[WHAT THE EXERCISE ASKS]:
Please convert the material, from its first line through the line containing "click(399, 57)", into a JSON list of strings with one string per line, skipping any blank lines.

[PROVIDED DATA]:

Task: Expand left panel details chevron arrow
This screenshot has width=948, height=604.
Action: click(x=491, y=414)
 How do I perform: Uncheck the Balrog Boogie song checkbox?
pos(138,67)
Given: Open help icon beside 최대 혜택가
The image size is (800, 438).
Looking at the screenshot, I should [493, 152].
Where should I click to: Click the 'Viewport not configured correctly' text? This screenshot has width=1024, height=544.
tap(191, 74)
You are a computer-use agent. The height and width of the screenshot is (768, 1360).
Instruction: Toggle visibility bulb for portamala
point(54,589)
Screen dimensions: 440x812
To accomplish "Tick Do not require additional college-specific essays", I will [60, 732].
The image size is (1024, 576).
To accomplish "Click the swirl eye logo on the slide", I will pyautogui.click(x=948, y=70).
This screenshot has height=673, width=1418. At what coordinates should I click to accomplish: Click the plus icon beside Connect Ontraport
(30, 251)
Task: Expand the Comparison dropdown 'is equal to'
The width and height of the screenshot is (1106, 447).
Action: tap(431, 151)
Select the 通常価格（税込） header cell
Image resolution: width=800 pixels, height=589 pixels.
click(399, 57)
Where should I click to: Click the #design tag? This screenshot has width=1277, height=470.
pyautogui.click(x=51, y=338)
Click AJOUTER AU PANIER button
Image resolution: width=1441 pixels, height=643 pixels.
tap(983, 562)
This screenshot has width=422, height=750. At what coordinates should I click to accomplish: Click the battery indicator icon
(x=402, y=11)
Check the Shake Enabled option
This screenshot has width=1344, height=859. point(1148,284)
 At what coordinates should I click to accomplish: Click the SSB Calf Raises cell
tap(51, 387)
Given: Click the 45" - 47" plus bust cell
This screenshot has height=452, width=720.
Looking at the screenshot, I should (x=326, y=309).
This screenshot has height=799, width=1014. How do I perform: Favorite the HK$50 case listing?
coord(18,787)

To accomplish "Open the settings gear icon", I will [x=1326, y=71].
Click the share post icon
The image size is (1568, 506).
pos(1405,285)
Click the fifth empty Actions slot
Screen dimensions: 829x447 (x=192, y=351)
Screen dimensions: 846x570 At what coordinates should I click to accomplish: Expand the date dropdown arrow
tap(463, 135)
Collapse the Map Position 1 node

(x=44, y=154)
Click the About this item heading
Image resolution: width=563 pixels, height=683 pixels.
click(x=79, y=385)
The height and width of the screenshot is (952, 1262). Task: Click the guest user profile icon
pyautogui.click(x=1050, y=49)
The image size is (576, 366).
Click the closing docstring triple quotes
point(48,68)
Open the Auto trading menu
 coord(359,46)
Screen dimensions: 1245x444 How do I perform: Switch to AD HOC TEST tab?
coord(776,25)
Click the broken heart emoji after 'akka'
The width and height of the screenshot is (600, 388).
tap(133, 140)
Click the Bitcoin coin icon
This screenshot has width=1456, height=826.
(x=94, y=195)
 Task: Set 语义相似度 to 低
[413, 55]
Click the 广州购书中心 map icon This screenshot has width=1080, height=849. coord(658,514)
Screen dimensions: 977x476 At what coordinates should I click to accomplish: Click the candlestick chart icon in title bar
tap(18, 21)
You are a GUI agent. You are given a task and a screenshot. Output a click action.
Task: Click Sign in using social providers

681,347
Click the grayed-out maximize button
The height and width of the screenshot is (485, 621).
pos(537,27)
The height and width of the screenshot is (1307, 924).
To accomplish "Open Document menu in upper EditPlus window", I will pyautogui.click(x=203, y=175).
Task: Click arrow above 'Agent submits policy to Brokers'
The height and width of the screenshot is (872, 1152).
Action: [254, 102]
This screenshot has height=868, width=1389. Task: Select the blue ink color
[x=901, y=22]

[FULL OUTPUT]:
[
  "Task: Expand left panel details chevron arrow",
  "This screenshot has width=948, height=604.",
  "Action: click(x=491, y=414)",
  " How do I perform: Uncheck the Balrog Boogie song checkbox?",
  "pos(138,67)",
  "Given: Open help icon beside 최대 혜택가",
  "The image size is (800, 438).",
  "Looking at the screenshot, I should [493, 152].",
  "Where should I click to: Click the 'Viewport not configured correctly' text? This screenshot has width=1024, height=544.",
  "tap(191, 74)",
  "You are a computer-use agent. The height and width of the screenshot is (768, 1360).",
  "Instruction: Toggle visibility bulb for portamala",
  "point(54,589)",
  "Screen dimensions: 440x812",
  "To accomplish \"Tick Do not require additional college-specific essays\", I will [60, 732].",
  "The image size is (1024, 576).",
  "To accomplish \"Click the swirl eye logo on the slide\", I will pyautogui.click(x=948, y=70).",
  "This screenshot has height=673, width=1418. At what coordinates should I click to accomplish: Click the plus icon beside Connect Ontraport",
  "(30, 251)",
  "Task: Expand the Comparison dropdown 'is equal to'",
  "The width and height of the screenshot is (1106, 447).",
  "Action: tap(431, 151)",
  "Select the 通常価格（税込） header cell",
  "Image resolution: width=800 pixels, height=589 pixels.",
  "click(399, 57)"
]